STORED DATA:
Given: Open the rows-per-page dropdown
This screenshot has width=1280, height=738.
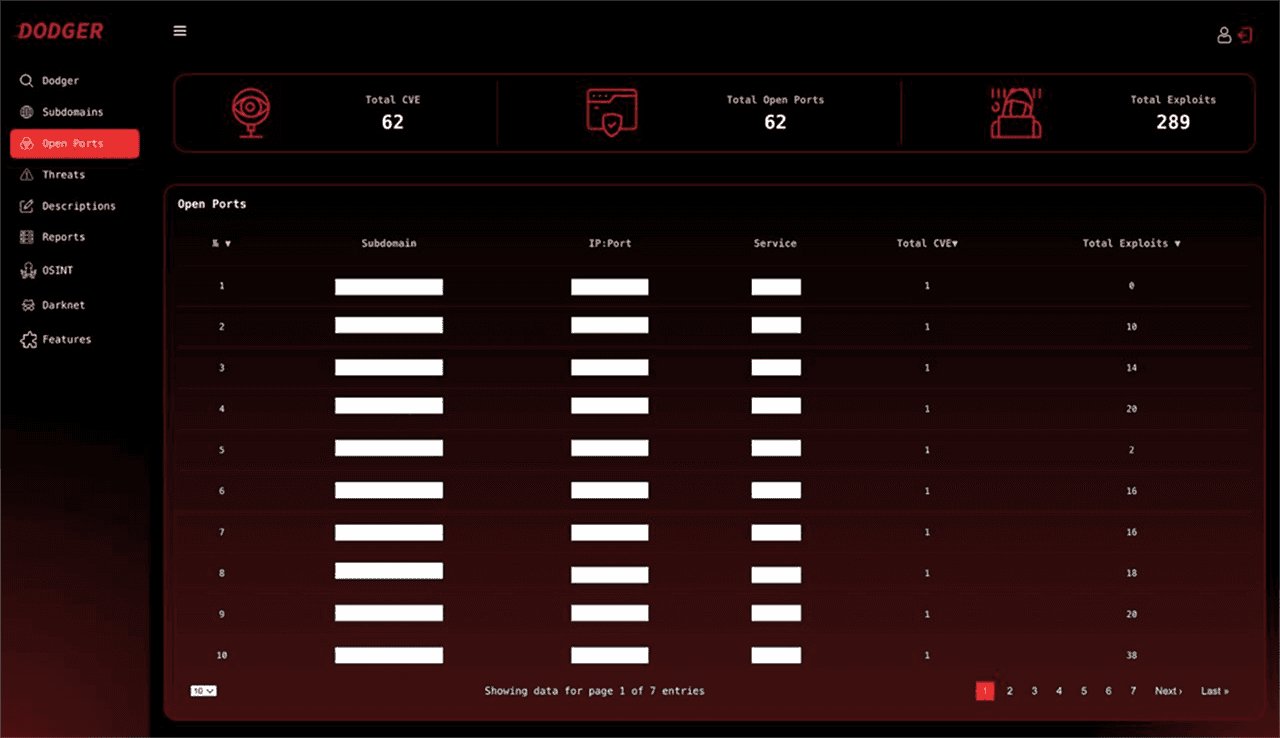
==
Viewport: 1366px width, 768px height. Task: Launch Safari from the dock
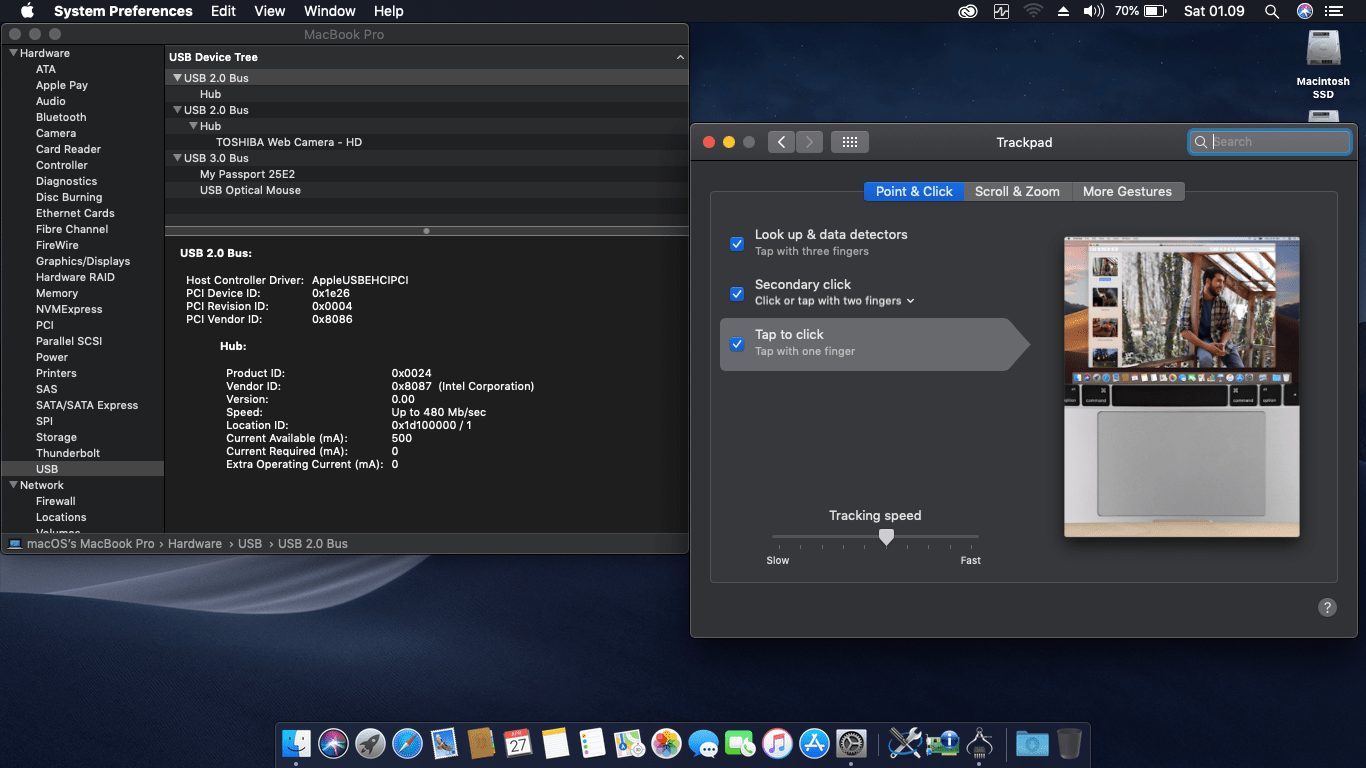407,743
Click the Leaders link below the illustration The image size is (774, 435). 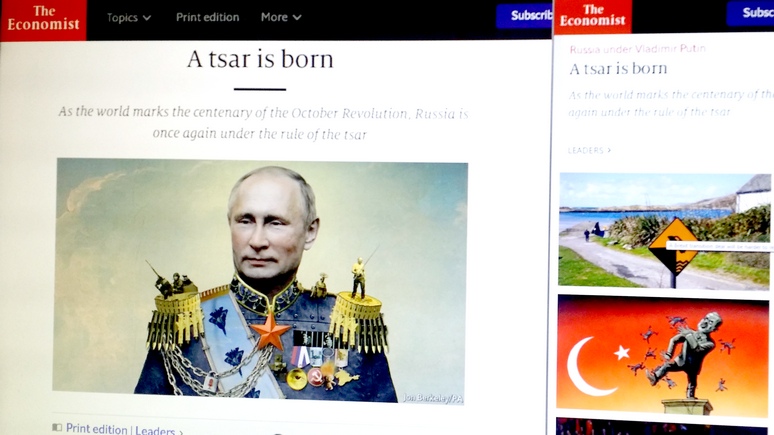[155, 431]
* * *
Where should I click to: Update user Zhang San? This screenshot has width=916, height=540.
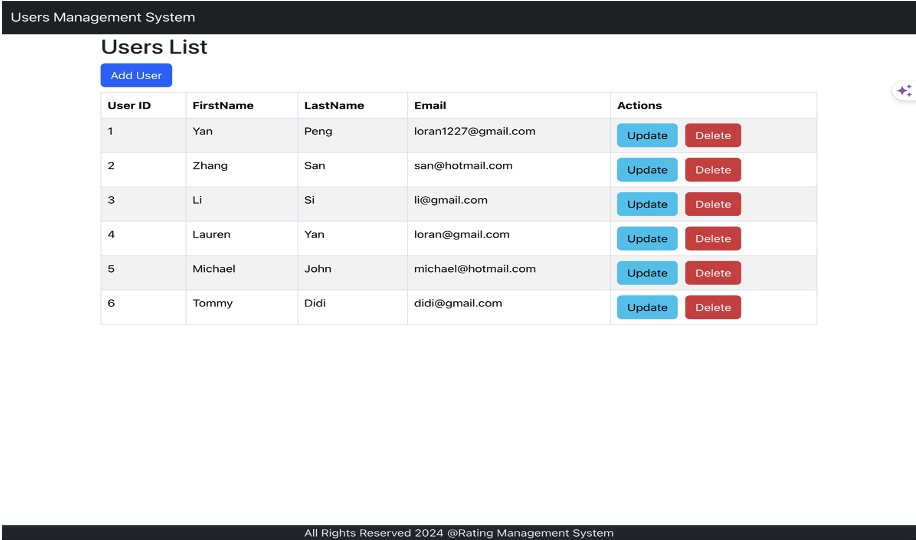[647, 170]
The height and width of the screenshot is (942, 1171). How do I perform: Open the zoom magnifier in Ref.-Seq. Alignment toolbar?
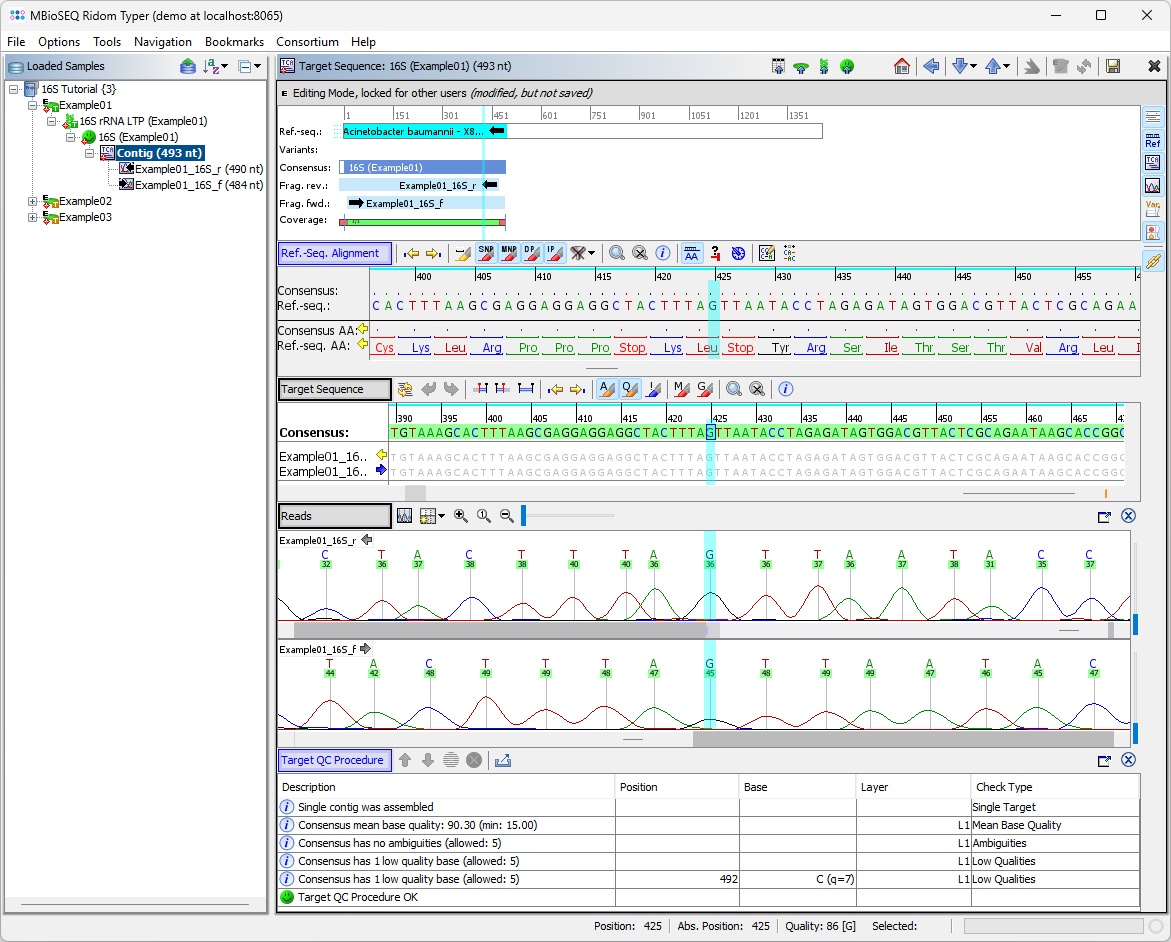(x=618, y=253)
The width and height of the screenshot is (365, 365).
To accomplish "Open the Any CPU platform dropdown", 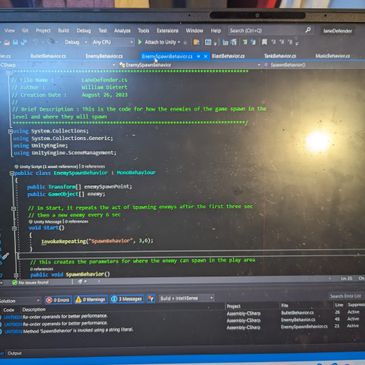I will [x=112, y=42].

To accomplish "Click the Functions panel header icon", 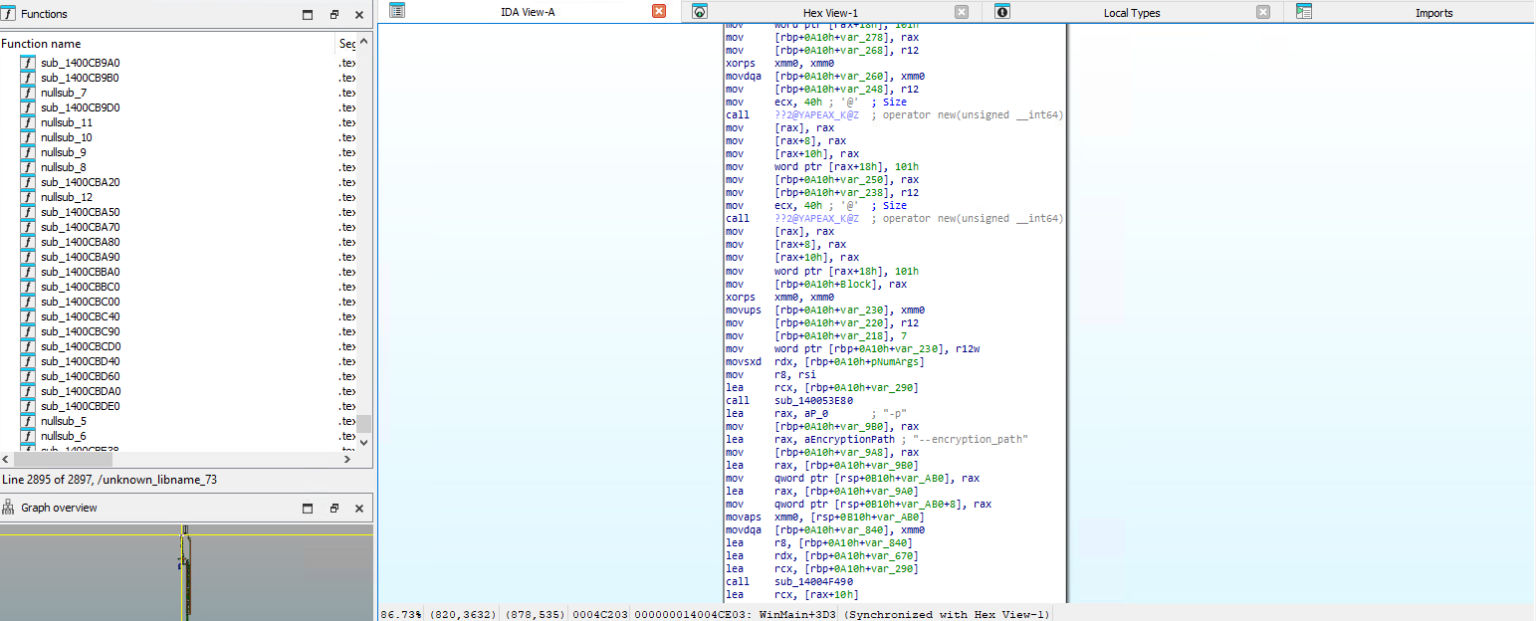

TASK DESCRIPTION:
Each line in the entries above, starting at the line with "Given: Open the rows-per-page dropdown" and ending at the line with "This screenshot has width=1280, height=738.", is to be printed exactly, and only those lines.

WRITTEN SOLUTION:
Given: Open the rows-per-page dropdown
This screenshot has width=1280, height=738.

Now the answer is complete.